Coal Miners

Between 1880 and 1920, southern West Virginia’s population grew from 93,000 to 446,000, due almost entirely to the coal industry.


The region’s first coal miners primarily were African Americans, both enslaved and free.  By 1850, approximately half of Kanawha County’s slaves worked in the salt industry—many mined coal to fuel the furnaces. Salt operators eventually hired more white or free-black laborers due to the risk of investing money in bondsmen, who frequently were killed or injured in the mines. Other enslaved African Americans escaped from the salt works to Ohio, a free state only 60 miles away.

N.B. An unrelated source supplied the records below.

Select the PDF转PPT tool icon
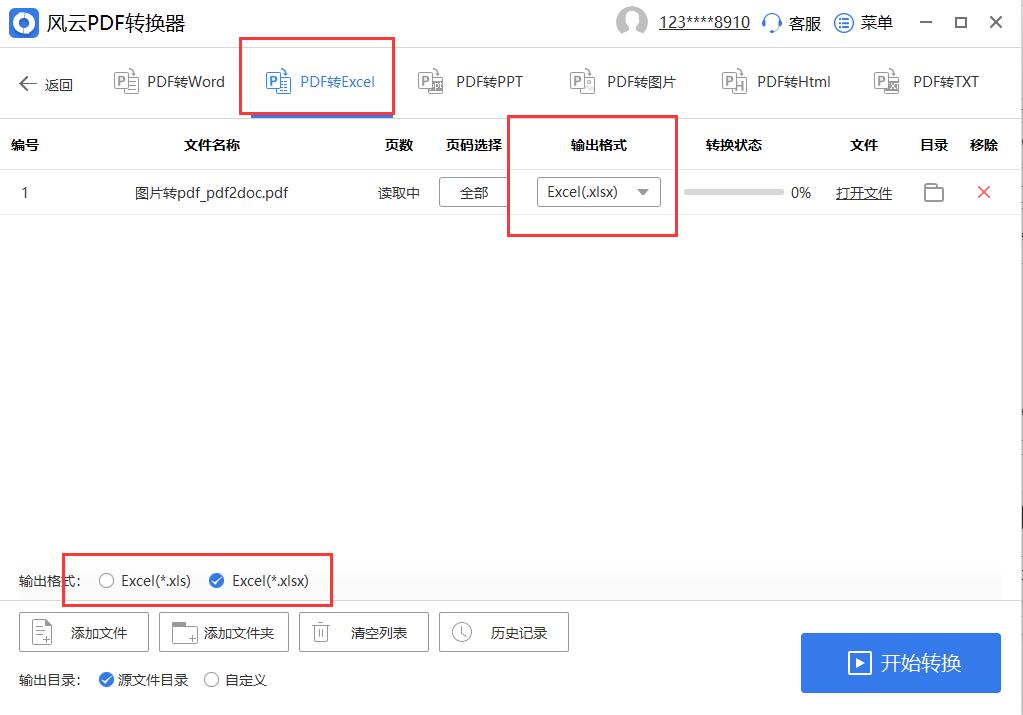Viewport: 1023px width, 715px height. (x=430, y=82)
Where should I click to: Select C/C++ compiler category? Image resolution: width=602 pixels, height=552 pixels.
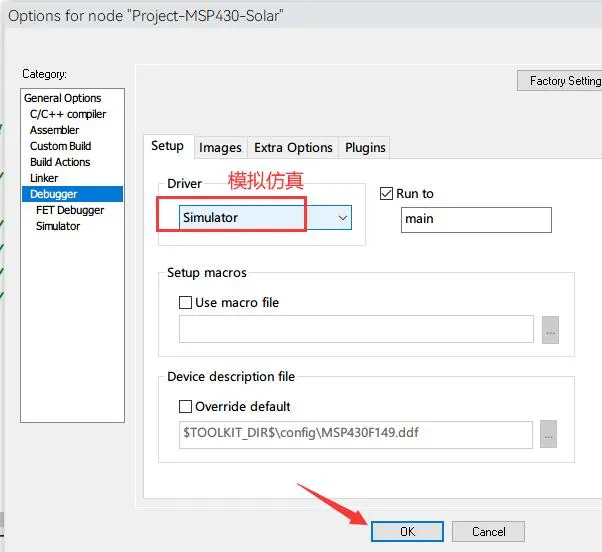tap(67, 114)
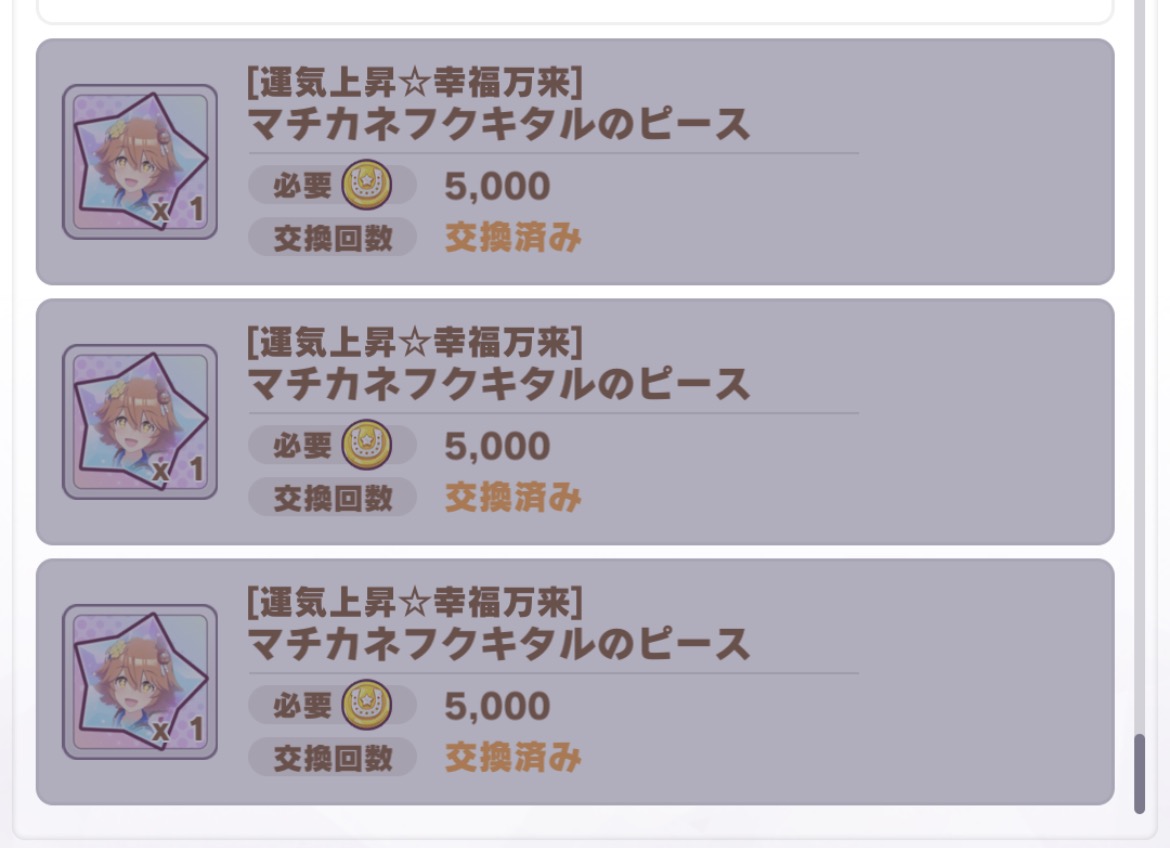
Task: Click the gold coin icon in top card
Action: tap(367, 186)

The coal industry required more labor than southern West Virginia could supply.  Coal operators enticed workers—many African American—to move to West Virginia from Virginia and the Deep South. During the first three decades of the 20th century, African Americans comprised about 25 percent of all southern West Virginia miners.  Coal companies also recruited in Europe. In 1907, West Virginia appointed John Nugent as superintendent of immigration. His salary was paid entirely by coal companies. By 1910, more Italian immigrants lived in McDowell County than anywhere else in the state. Immigrants in southern West Virginia comprised some 25 nationalities, including Italians, Hungarians, Poles, Austrians and Russians.  Ukrainian immigrant Nick Gurski began working in the Boone County coal mines in the 1920s. Eventually, his sons and grandsons also worked in the mines. Meanwhile, his wife Mary operated the Nellis boarding house for foreign-born miners.

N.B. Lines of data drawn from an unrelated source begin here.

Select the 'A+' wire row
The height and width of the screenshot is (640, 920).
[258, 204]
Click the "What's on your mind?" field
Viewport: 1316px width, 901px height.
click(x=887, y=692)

Coal mining is a dangerous job requiring skill and judgment.  In the hand-loading era, an underground miner’s workplace, usually called a “room,” was only as high as the coal seam. A room in the Pocahontas seam could be more than 10 feet high, while workplaces in the Kanawha and New River seams often were no taller than four feet.

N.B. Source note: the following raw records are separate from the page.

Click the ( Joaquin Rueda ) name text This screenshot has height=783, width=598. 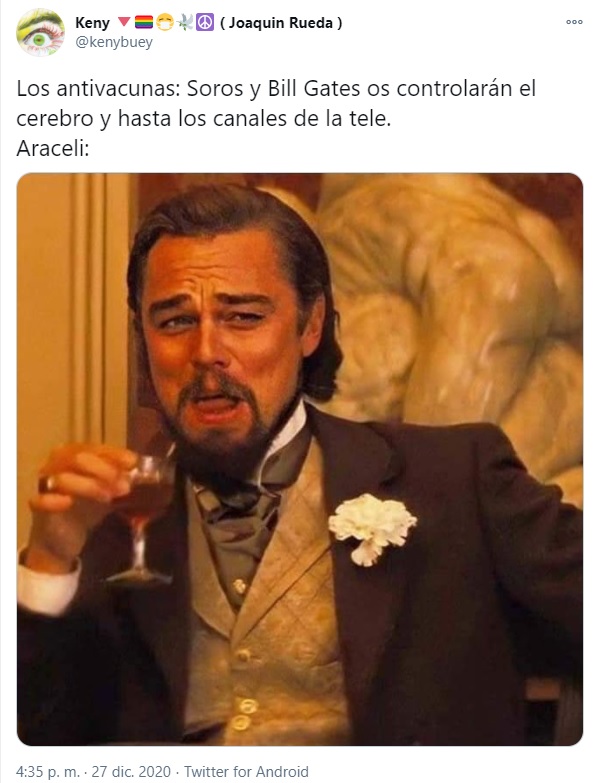coord(281,23)
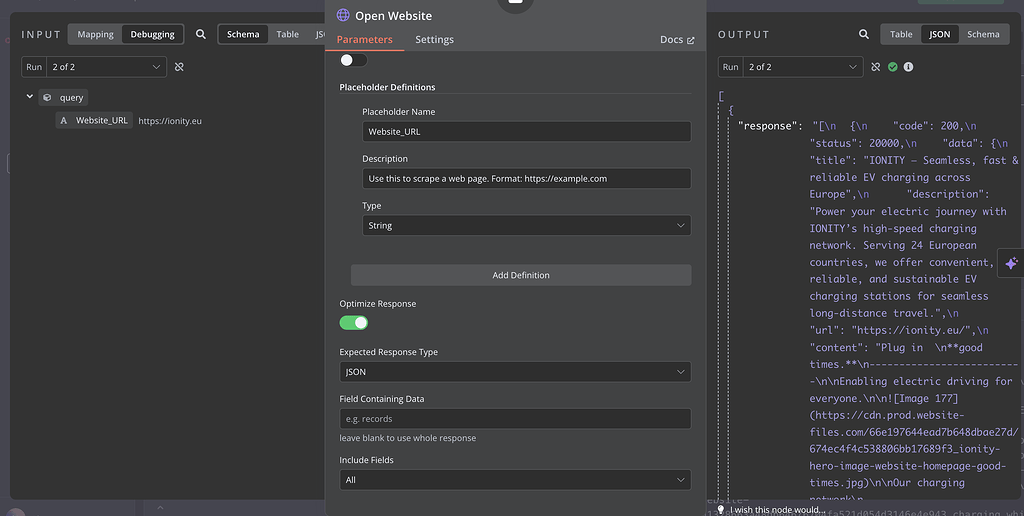1024x516 pixels.
Task: Click the unlink run icon in OUTPUT panel
Action: [x=876, y=67]
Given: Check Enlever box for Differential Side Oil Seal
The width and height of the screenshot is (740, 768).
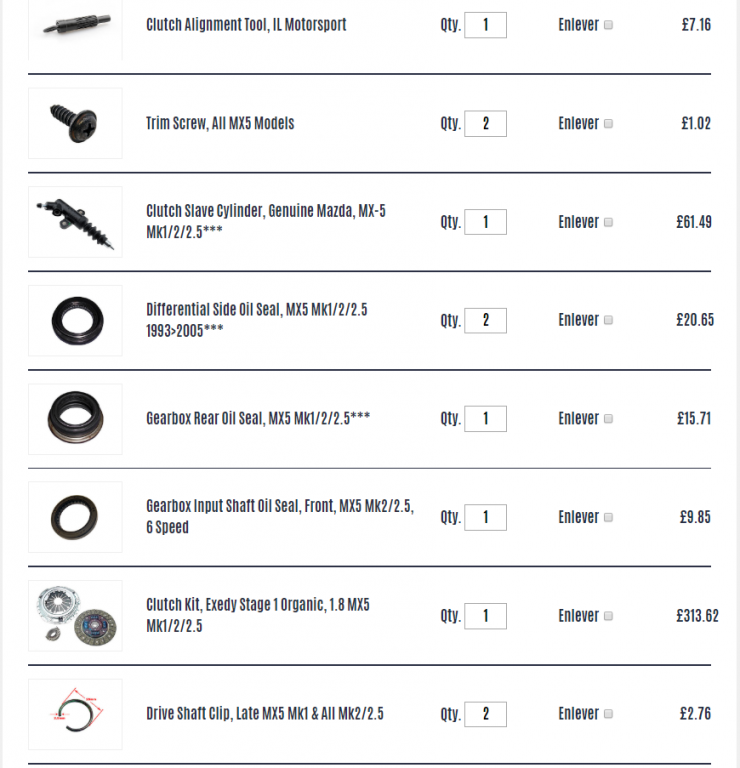Looking at the screenshot, I should click(608, 320).

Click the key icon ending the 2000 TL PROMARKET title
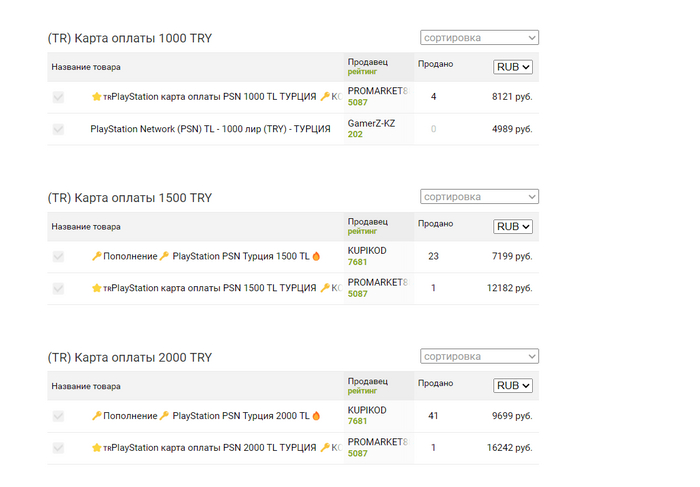pyautogui.click(x=325, y=448)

Before the 1930s, many boys worked in mines. Boys younger than 12 often worked beside their fathers underground because, in many communities, it was the only paying job available. Boys learned the mining craft from their fathers and later passed this knowledge on to their own sons.  Boys frequently were assigned the most-dangerous jobs. Some picked slate and other debris out of the coal on fast-moving conveyor belts. Others opened large wooden doors just before speeding cars passed through. Some stopped the cars by jamming pieces of wood into the spokes. Before the days of electric cars, many boys served as mule drivers.